Nigeria: Strikes Worsen Varsity Education, Pro Chancellors Tell Govt, Academic Union

Publicado: 26 marzo 2022 a las 2:00 am

Categorías: Noticia África

Nigeria/March 26, 2022/By Shina Abubakar/Source:

THE Conference of Pro Chancellors of State-Owned Universities in Nigeria, COPSUN, yesterday, lamented that incessant industrial action by the Academic Staff Union of Universities, ASUU, remains an impediment to improving quality of education in the country’s higher institutions.

COPSUN said this at its 6th biennial conference held at the Osun State University main campus, in Osogbo.

A communiqué by its Chairman, Mallam Yusuf Alli, SAN, stated that strike action cannot proffer needed solution to the already traumatised higher institutions of learning in the country.

The communiqué reads: «With the current strike by the Academic Staff Union of Universities and the consequences for the prospects of the already traumatised institutions of higher learning in the country, the Committee of Pro-Chancellors of State-owned Universities, COPSUN, restates its long-standing position that STRIKES cannot be a solution to industrial problems. It was observed that it was high time ASUU sought alternative ways of venting grievances and demonstrating that lecturers were equal stakeholders in the Nigerian project.

«There is a need to recognize that both COPSUN and ASUU are partners in progress with similar goals, even if there may be divergence in the strategies adopted to achieve the same objective of developing the university system in the country.

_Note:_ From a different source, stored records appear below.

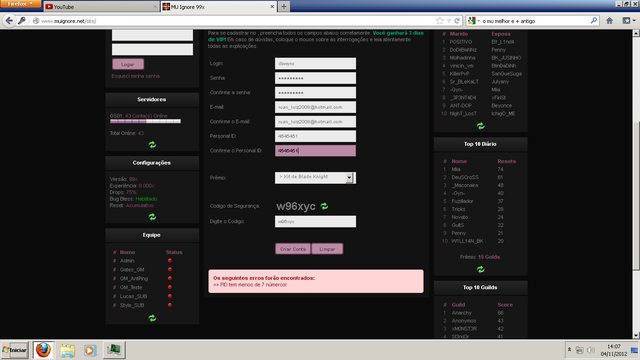Switch to the YouTube tab
This screenshot has width=640, height=360.
point(100,7)
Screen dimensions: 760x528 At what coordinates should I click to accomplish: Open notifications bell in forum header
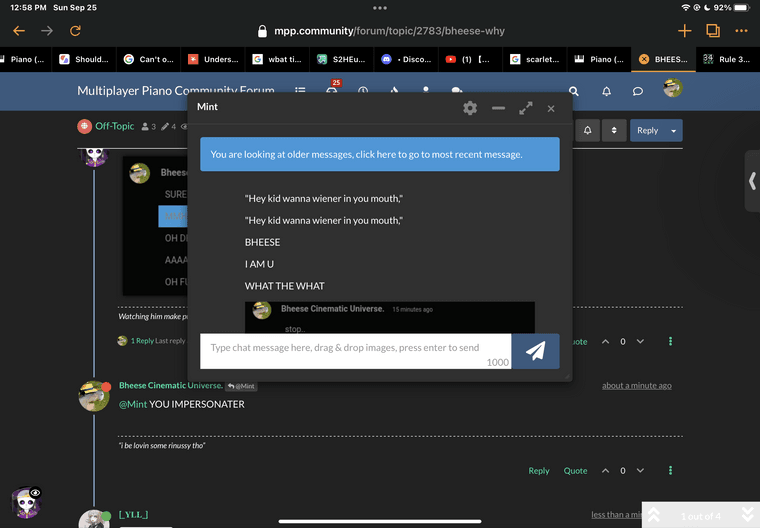click(x=606, y=91)
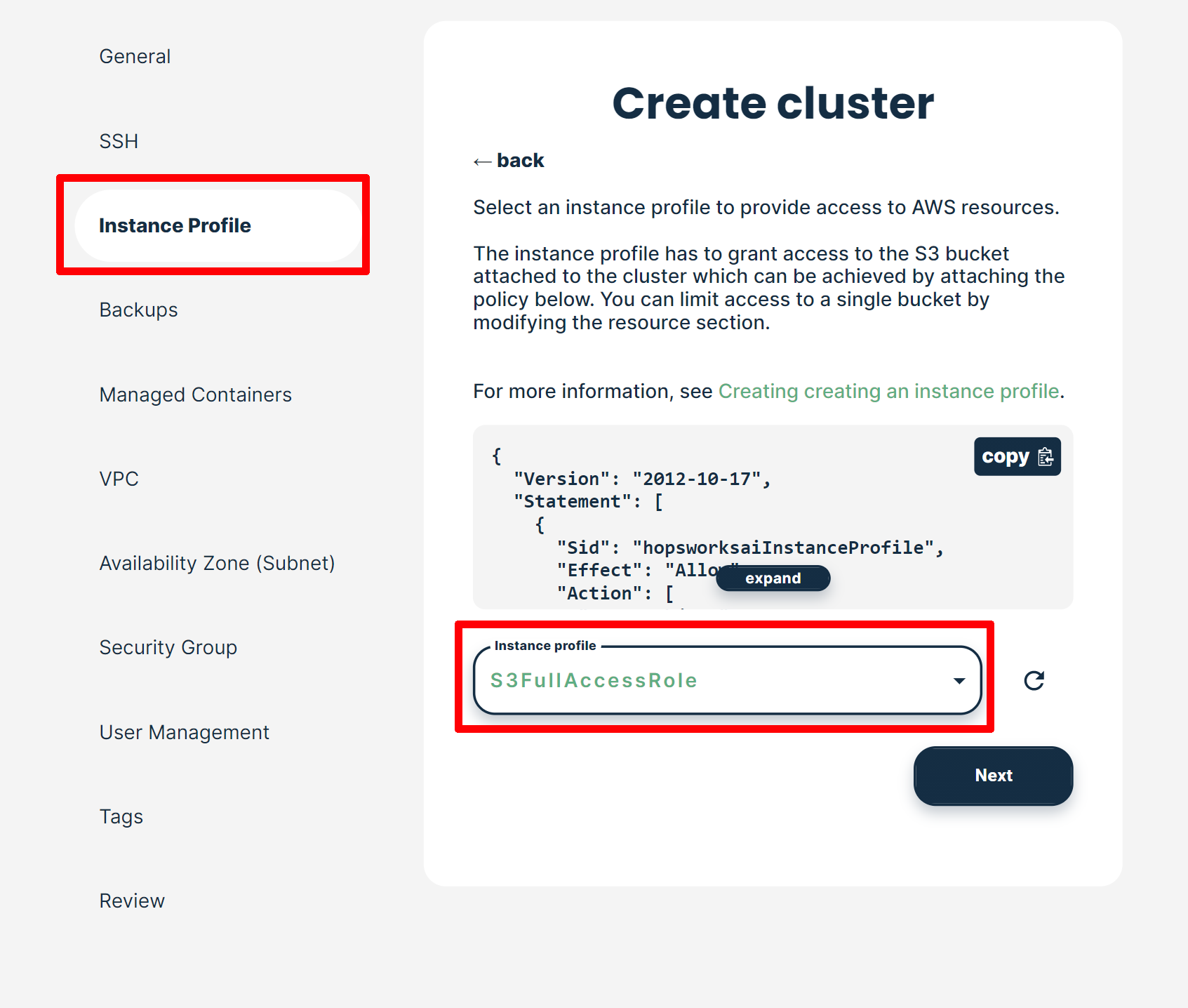Select the Instance Profile sidebar step
The width and height of the screenshot is (1188, 1008).
(x=175, y=225)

In the same vein, the Federal Government needs to do more to reassure ASUU/lecturers of its commitment to fulfilling agreements voluntarily entered into.

«Since the future of any nation depends on the quality of its education and the recognition accorded it internationally, the current state of our universities leaves much to be desired. Therefore, greater attention should be devoted to improving the fortunes of the university education system in the country.

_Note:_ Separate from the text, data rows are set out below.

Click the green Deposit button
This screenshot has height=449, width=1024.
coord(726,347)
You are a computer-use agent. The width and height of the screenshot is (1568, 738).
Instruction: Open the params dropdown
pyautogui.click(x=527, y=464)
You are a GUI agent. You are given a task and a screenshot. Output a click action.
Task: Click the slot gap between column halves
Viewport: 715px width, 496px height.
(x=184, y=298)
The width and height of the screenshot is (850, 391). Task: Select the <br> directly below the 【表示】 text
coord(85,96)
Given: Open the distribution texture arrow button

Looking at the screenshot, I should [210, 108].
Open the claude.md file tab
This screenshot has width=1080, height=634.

«There is a need for strict regulation and control, and if possible, a moratorium should be placed on the establishment of private universities in the country. This recommendation is borne out of the reality that the creation of new private universities that currently stands at 91 has not added any value to the enrolment of students or access of the same to university education in Nigeria.

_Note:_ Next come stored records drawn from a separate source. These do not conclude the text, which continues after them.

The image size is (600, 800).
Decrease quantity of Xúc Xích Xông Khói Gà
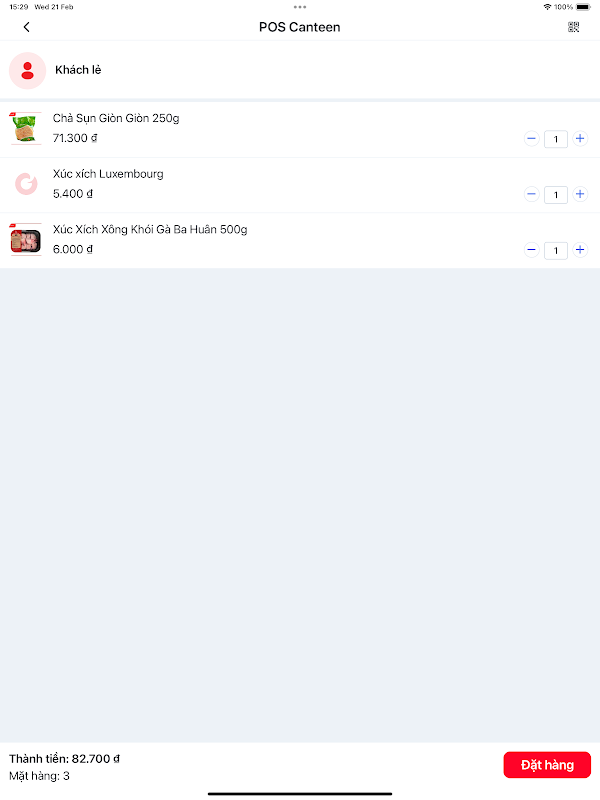[x=532, y=249]
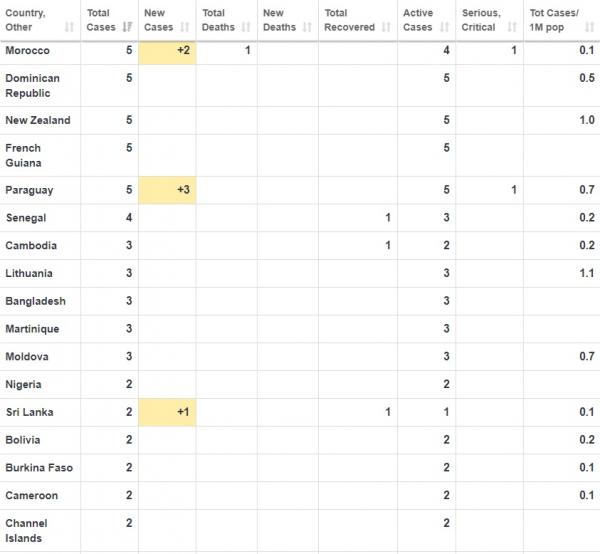Click Morocco's yellow +2 new cases cell

(167, 50)
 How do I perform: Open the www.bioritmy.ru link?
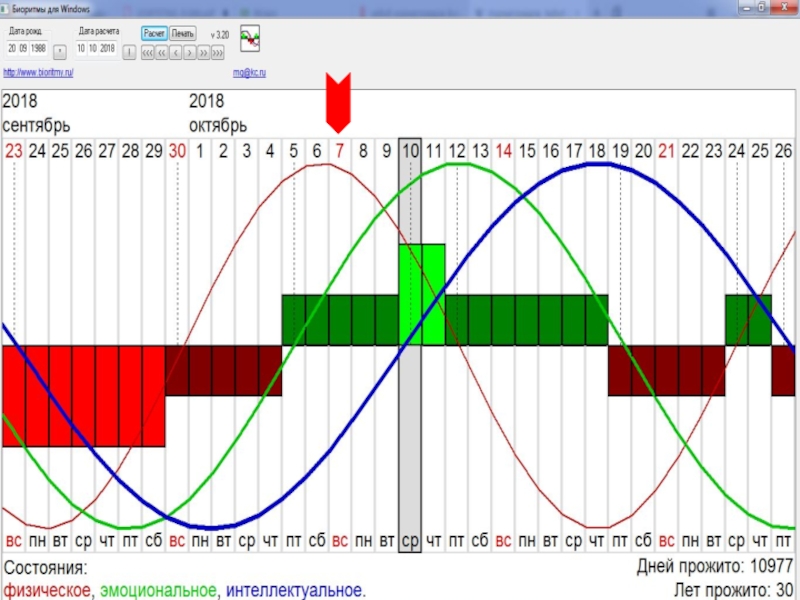point(39,73)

«Also, the establishment of state-owned universities has become a ‘constituency project.’ Every local government and state seeks to establish and own a university. The proliferation of state universities at the same time that the existing ones are not adequately funded runs against the grain. State governments should, therefore, support their institutions to deliver quality education. Adequate funding will facilitate and promote research development and position the university as the real engine for knowledge generation, innovation, and overall national development.»